- **What the task asks**: Can you arrange the stretch of the listing from the line containing "Given: Open the Test Agent Script dropdown" through the line containing "Looking at the screenshot, I should tap(1717, 129)." as a JSON list of strings, one string per line, with blank lines and the pictures left out?

(Data for locating words and elements)
----------------------------------------
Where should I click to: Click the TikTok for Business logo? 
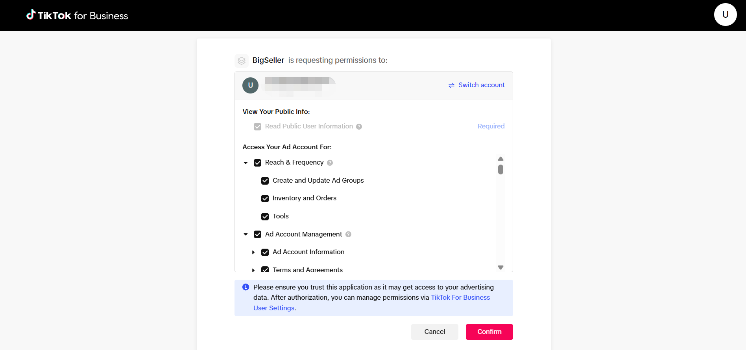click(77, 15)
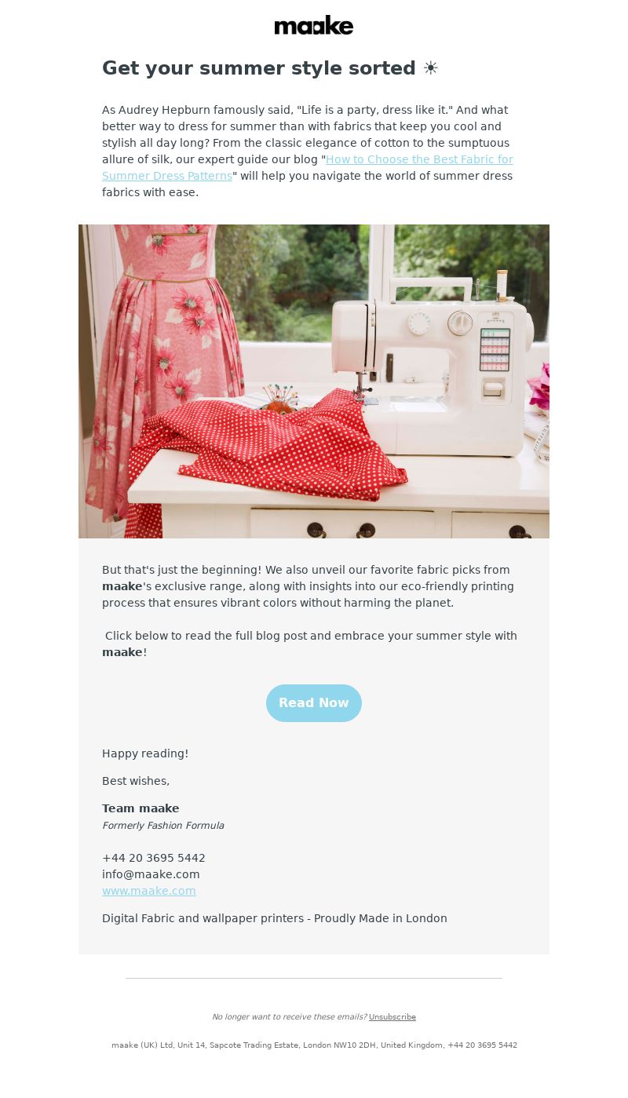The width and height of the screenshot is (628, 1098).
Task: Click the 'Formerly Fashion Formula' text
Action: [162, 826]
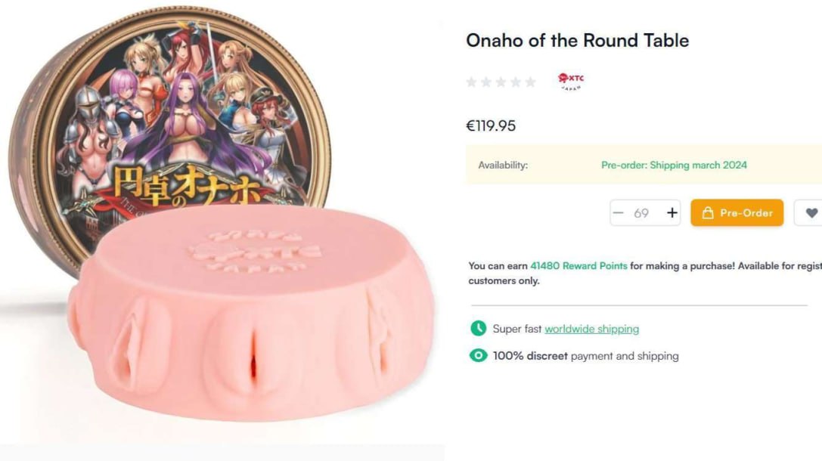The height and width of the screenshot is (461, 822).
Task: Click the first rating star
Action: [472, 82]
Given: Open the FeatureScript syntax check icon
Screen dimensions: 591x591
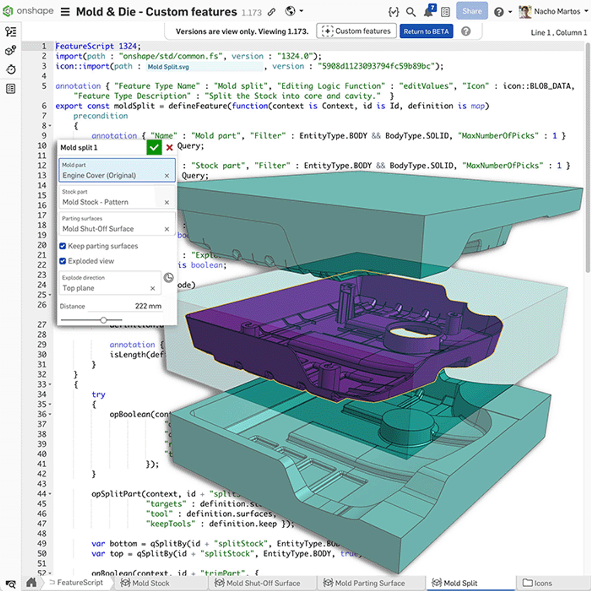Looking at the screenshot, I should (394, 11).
----------------------------------------
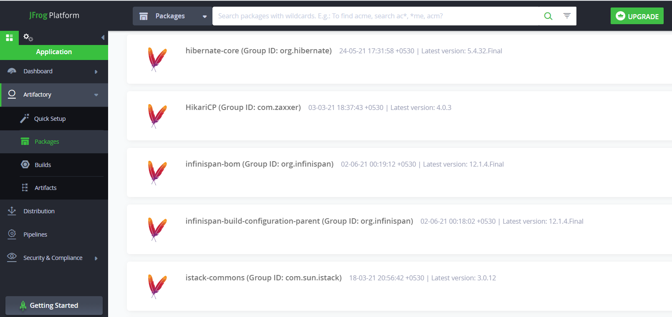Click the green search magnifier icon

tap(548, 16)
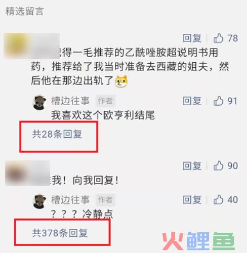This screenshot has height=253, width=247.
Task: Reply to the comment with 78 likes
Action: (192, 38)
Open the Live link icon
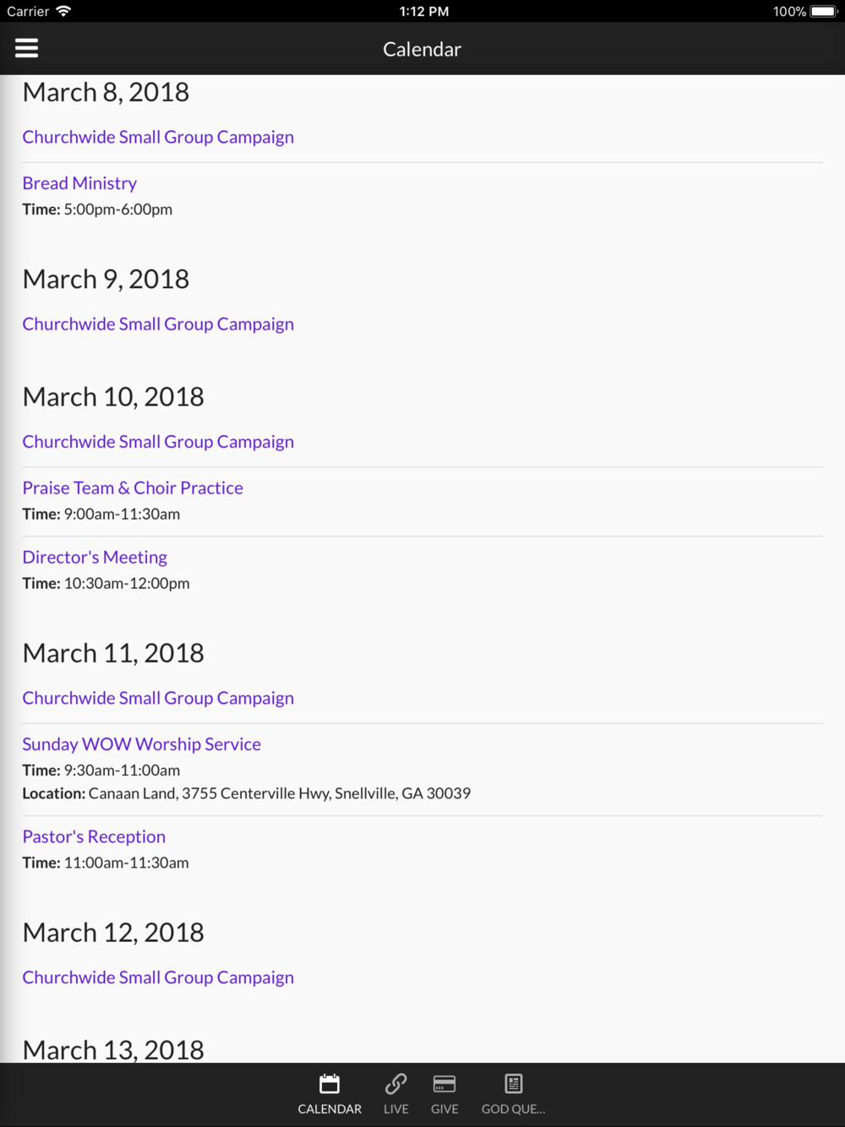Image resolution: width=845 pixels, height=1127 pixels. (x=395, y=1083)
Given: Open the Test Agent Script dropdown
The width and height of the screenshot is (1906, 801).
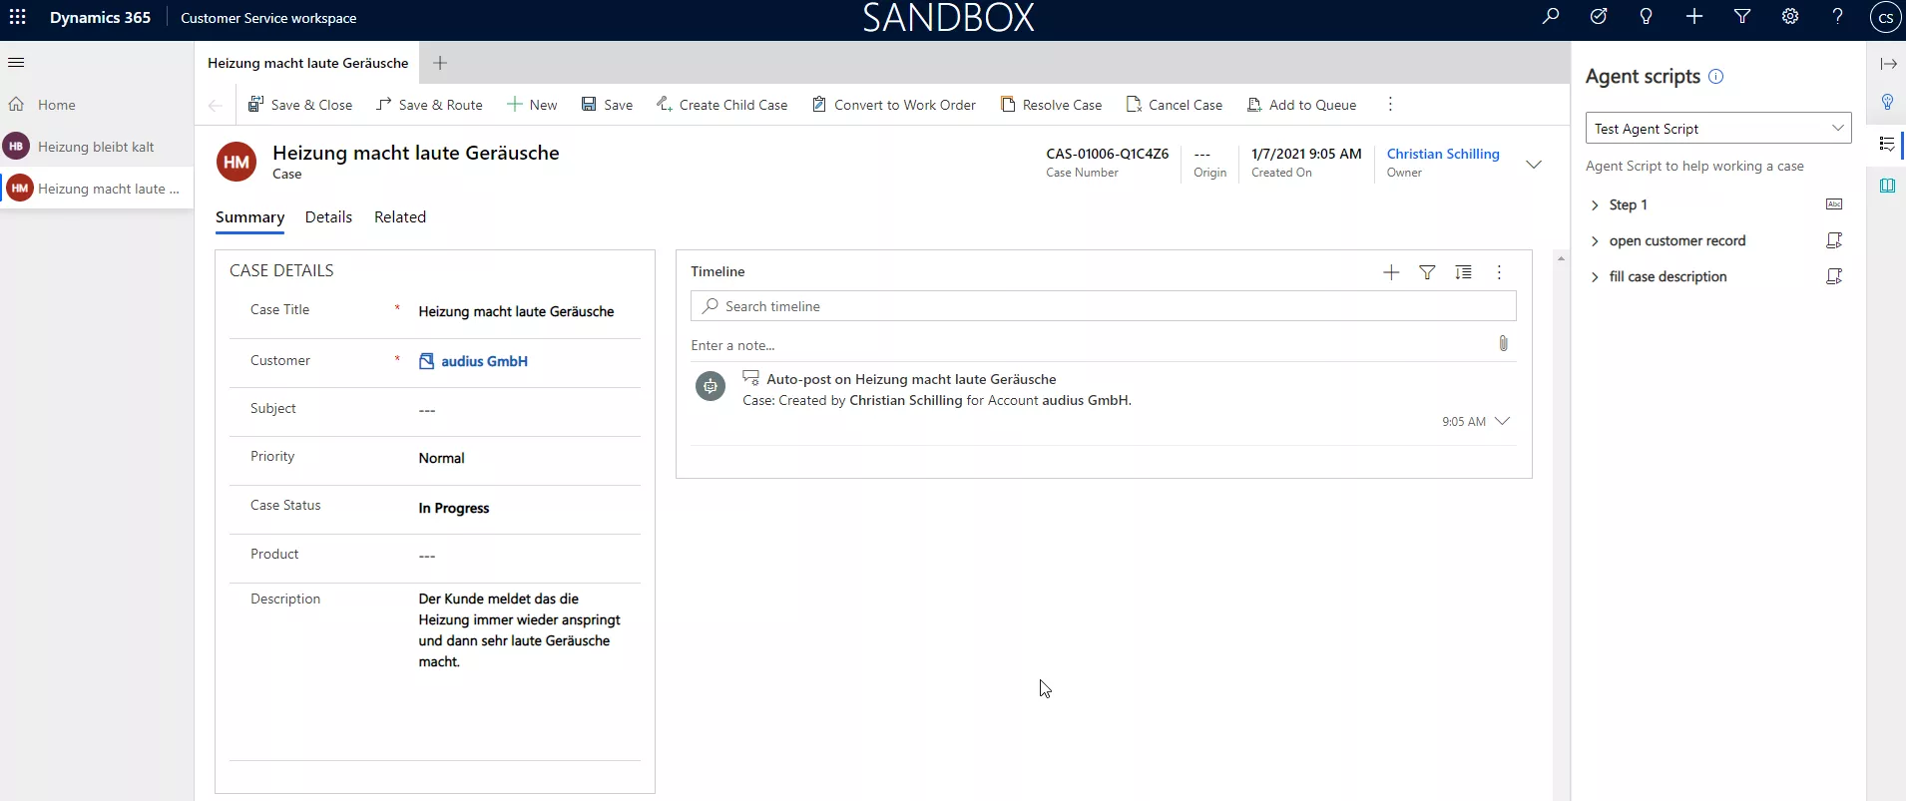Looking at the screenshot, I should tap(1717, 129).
----------------------------------------
- **Solution for this problem**:
[
  "Given: Open the Test Agent Script dropdown",
  "The width and height of the screenshot is (1906, 801).",
  "Looking at the screenshot, I should tap(1717, 129)."
]